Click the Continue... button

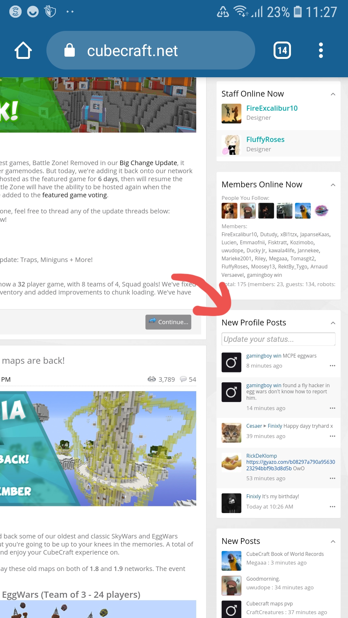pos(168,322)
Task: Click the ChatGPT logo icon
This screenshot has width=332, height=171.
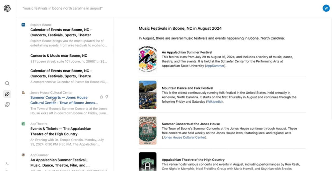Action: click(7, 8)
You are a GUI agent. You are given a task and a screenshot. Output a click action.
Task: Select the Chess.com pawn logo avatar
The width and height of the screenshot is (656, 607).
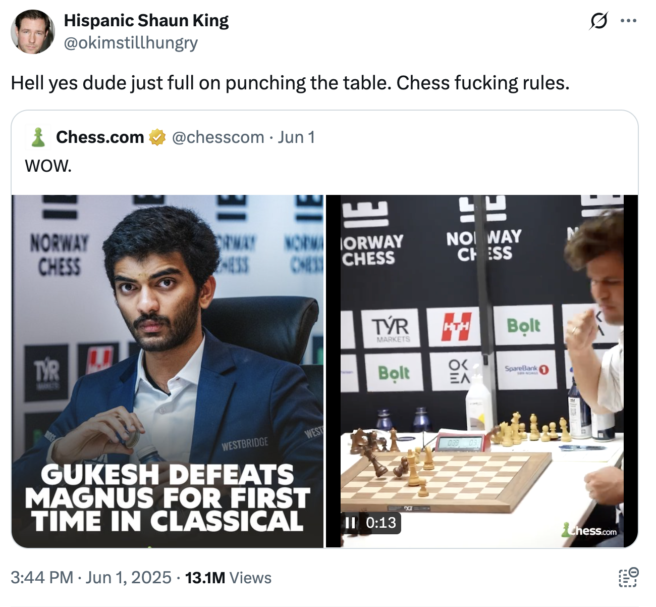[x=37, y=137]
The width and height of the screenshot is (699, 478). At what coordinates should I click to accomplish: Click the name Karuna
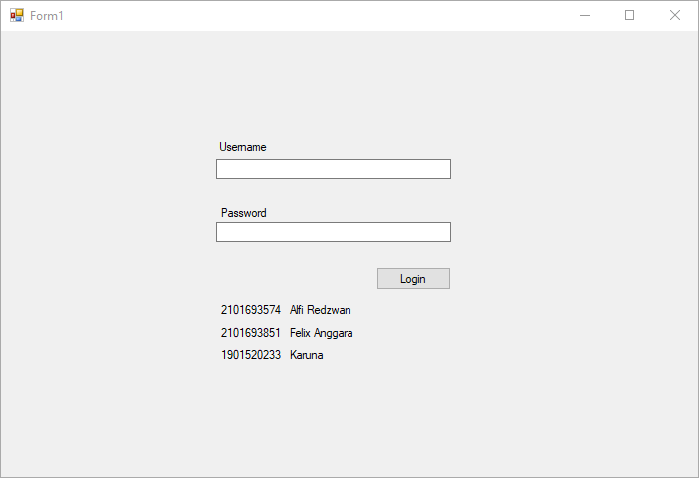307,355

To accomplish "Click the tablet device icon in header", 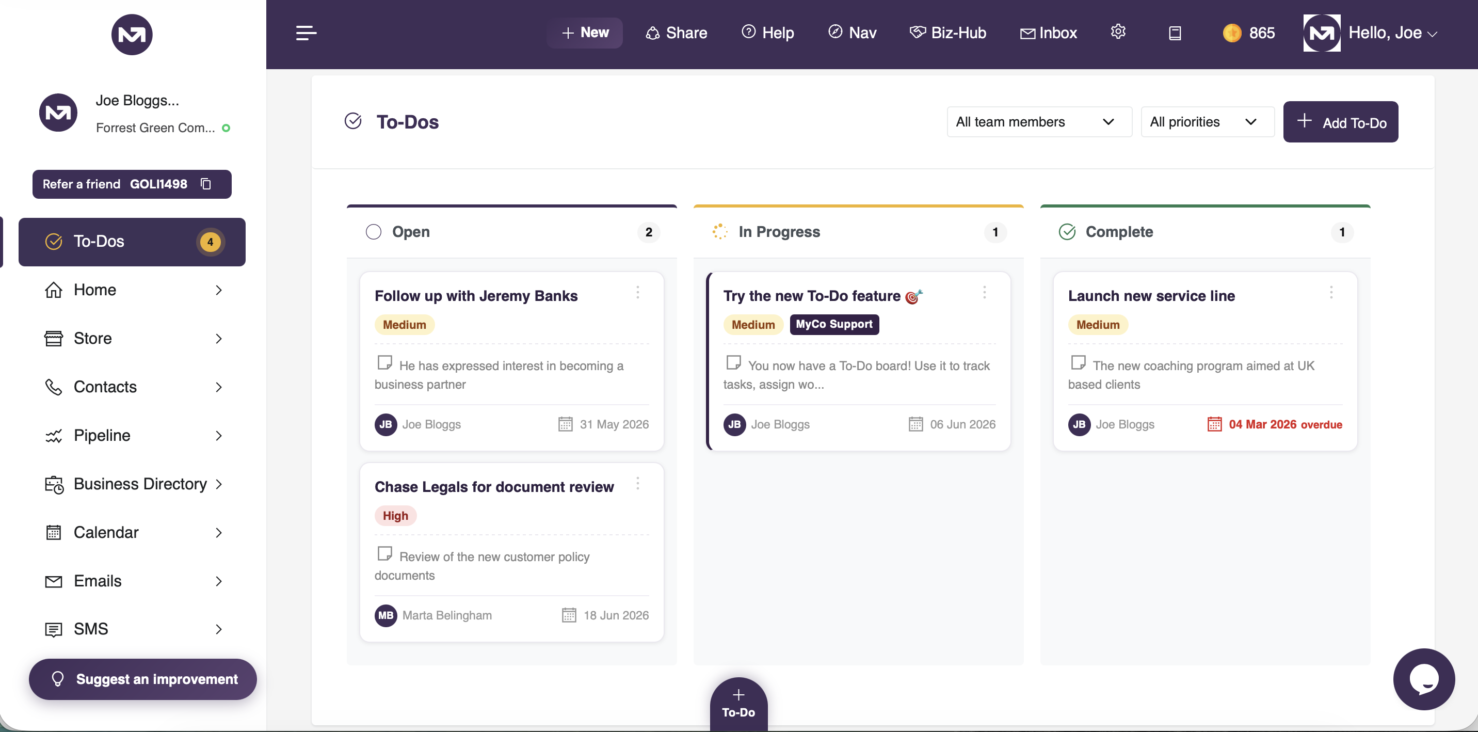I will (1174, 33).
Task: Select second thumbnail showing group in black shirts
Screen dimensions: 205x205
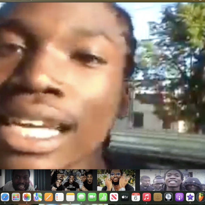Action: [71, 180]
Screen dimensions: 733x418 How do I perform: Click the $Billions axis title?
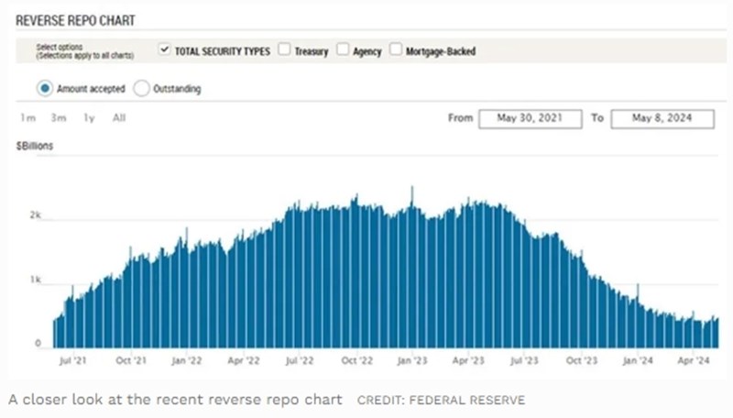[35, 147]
---
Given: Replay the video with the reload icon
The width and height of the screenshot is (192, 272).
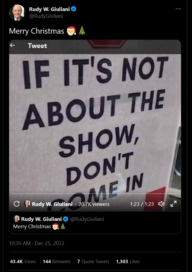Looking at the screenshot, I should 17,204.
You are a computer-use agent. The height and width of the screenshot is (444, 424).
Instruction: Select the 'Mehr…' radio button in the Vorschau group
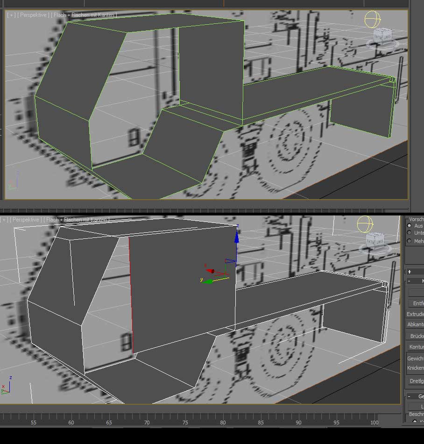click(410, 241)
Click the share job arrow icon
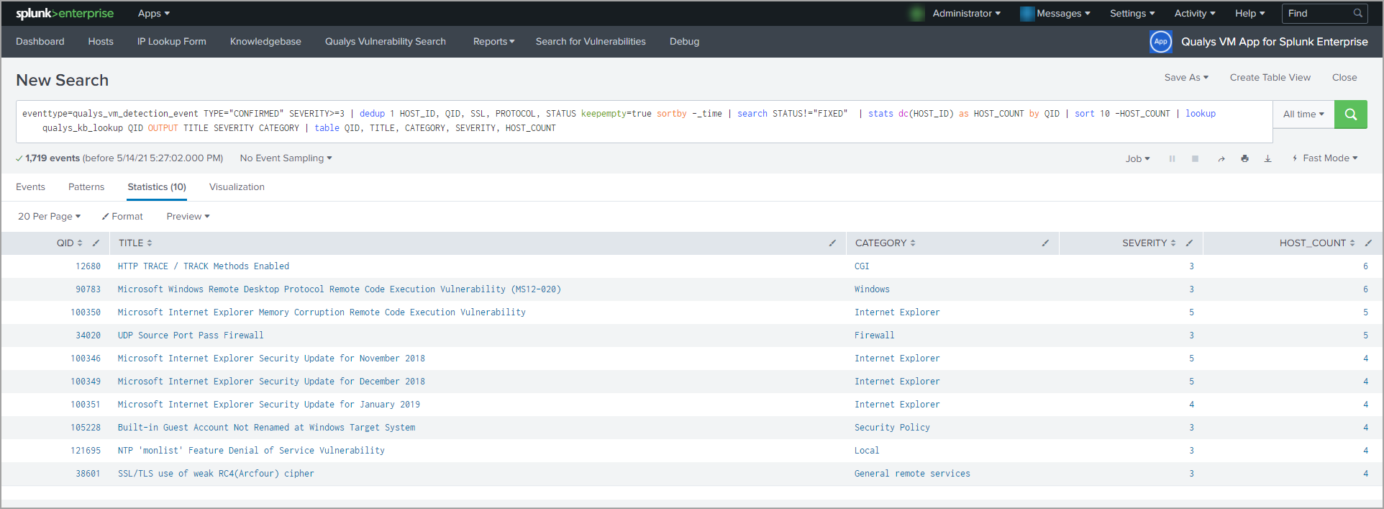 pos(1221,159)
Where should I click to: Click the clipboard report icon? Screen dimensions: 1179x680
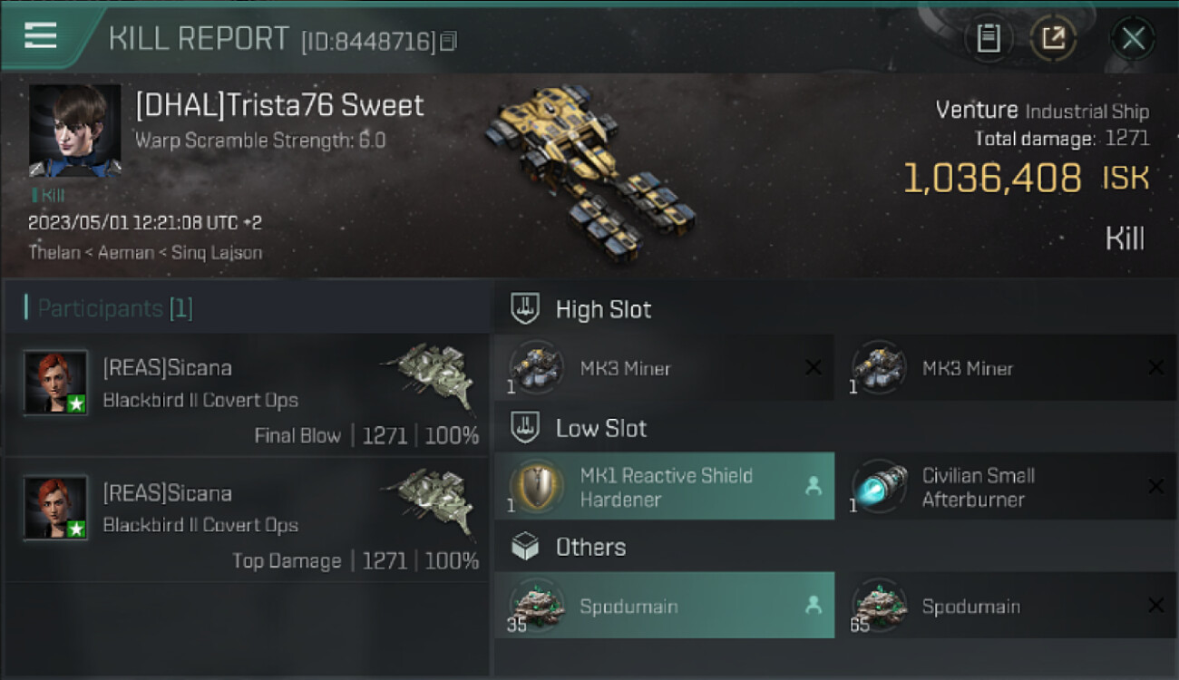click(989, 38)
==
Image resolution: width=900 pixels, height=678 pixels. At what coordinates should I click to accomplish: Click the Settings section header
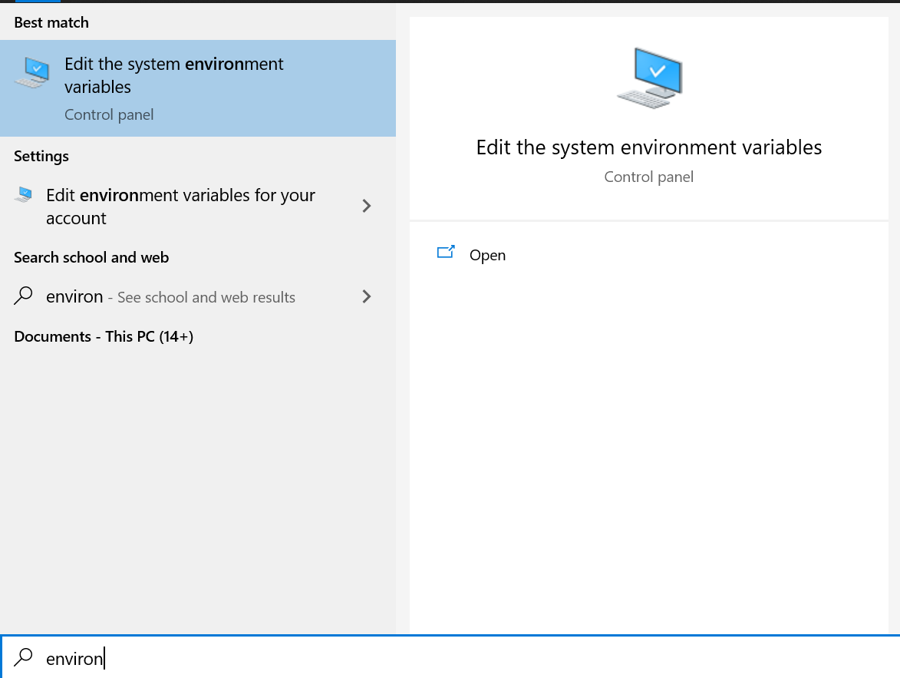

What you will do
How many lines above include the word "logo"? Answer with the number alone.

Result of the task
2